Initially I spent a lot of time as I used it as an opportunity to learn Nix/NixOS. I used Nix intentionally as it's a rolling release and also it's declarative and intended for reproducible deployments, so I don't need to deal with an OS like Ubuntu that slowly gets crufty and out of date and needs a clean-up or upgrade or complete re-install. And if I do need to re-install, it should be mostly a one-liner.
For security there are these scanners:
https://github.com/flyingcircusio/vulnix
https://github.com/andir/nix-vulnerability-scanner
I also run all services in docker and my network uses VLANs behind an OPNSense firewall. I use Wireguard as a pinch point into my network to access most services. So I'm not too worried about the security aspect.

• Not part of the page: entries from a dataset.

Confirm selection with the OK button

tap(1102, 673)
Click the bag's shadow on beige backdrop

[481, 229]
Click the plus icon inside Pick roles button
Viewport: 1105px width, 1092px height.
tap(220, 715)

Upgrading on Nix is pretty easy - just bump your lock file and it will get the latest packages, assuming you are on the unstable channel. But unstable does break on occasion. You an also use the latest stable release of Nix and selectively choose unstable packages, which is probably the way to go. I rarely need to fix anything - it's pretty stable. It only starts eating time when I want to add or upgrade some element to the system, but I always make sure to never do any action that isn't captured in Nix config and backed up, so that I don't have to come back and figure out what exactly I did or how something works again. It's been fine. Nix has a pretty steep learning curve, but considering its power, I think it's absolutely worth it.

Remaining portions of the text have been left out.